Yuka Kashihara
Seeing in the Dark
In my life in Okinawa, picking up shellfish became a daily routine. When I looked at the shells I picked up, their patterns seemed to spread infinitely outward like a landscape painting. Walking around in the deserted jungle, the leaves floating in the air looked like stars floating in space. The coral reefs in the ocean reminded me of the majestic mountain scenery I saw when I climbed a mountain in Laos.
Shells are the sky
Leaves are the stars of the space
The sea is the mountain
Meditate and strained my eyes.
I move back and forth between the micro and macro in the majestic nature.
Gaze into the palm of my hand and the landscape spreads out.
I recall many things that have happened in the shadows.
Things that were previously invisible suddenly become visible and connected.
Primitive memories, my inner landscape, and the world on only one side.
When all of them are connected, the light shines on the other side and a new world opens up.
The 227cmx364cm large paintings and small works are exhibited that are produced during a 3-month stay at Nanjo Art Museum, based on sketches and various memories from various places such as Yonaha-dake, Daisekirinzan, Churaumi Aquarium, Sefa Utaki, Rokutahara trail, Azama beach, Mibaru beach, Hentona beach, and others.
Exhibition hall

Ogimi Village Former Shioya Elementary School 538 Shioya, Ogimi Village, Kunigami-gun, Okinawa
ARTIST

Yuka Kashihara
Born in 1980 in Hiroshima, she graduated from Musashino Art University in 2006 with a BA in Japanese Painting and moved to Germany.
In 2012, she exhibited her work at the VOCA Exhibition, where she received an Honorable Mention and the Ohara Museum of Art Prize.
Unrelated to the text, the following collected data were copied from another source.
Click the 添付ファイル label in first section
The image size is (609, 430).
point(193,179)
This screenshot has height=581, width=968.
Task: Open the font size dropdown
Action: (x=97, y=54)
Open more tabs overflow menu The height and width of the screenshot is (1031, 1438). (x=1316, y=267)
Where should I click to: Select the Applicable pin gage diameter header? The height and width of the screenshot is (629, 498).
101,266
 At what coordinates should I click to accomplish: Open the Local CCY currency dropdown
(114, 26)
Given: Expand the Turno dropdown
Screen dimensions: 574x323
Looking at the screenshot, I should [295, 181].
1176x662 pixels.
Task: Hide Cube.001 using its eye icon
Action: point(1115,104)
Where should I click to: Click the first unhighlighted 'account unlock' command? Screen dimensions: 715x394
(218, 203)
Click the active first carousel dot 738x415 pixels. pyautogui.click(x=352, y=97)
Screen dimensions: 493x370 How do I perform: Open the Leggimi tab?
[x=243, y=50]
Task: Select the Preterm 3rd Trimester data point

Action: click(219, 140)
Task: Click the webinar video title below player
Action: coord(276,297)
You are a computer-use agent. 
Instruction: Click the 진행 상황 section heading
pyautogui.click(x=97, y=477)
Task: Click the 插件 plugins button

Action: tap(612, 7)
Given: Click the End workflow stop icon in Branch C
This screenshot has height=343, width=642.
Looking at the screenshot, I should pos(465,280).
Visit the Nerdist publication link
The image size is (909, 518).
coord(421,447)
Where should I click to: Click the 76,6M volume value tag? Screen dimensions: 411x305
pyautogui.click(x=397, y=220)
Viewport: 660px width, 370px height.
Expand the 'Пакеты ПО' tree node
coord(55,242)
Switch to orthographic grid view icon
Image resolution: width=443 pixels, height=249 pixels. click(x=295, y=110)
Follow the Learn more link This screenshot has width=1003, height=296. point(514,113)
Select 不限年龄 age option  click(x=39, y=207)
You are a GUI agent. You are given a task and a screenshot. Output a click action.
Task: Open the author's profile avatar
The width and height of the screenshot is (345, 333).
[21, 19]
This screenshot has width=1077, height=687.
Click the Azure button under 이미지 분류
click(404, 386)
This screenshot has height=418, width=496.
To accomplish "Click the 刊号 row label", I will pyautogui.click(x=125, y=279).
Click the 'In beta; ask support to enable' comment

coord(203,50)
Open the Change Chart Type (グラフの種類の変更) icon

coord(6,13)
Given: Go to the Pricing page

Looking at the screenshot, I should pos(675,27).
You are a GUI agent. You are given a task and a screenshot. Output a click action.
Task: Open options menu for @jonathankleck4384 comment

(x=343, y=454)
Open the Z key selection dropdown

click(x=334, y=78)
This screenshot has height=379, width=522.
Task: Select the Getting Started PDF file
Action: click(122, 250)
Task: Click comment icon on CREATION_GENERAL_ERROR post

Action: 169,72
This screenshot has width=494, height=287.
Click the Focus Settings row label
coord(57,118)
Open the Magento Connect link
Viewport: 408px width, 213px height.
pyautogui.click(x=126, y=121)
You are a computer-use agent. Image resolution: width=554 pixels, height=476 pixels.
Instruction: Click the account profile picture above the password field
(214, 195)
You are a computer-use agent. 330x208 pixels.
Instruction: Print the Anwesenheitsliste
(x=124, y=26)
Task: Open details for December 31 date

In the same year, she studied in Germany as an overseas trainee of the Pola Art Foundation. Graduated from the Leipzig Academy of Visual Arts in 2013, and received the Akademie Meisterschueler in 2015. From 2013 to 2017, she was a part-time lecturer at the Department of Japanese Painting, Faculty of Art and Design, Musashino Art University, From 2022, she moved her base of work from Germany to Japan, where she has been working since then.
Major solo exhibitions include “First Island - Last Mountain” (Ohara Museum of Art, Okayama, 2016), “1:1” (Pola Museum Annex, 2021), “Yuka Kashihara” (Aquabella Gallery, Palm Beach, USA, 2022), “Pile of Signs ” (Tomio Koyama Gallery, Maebashi, 2024).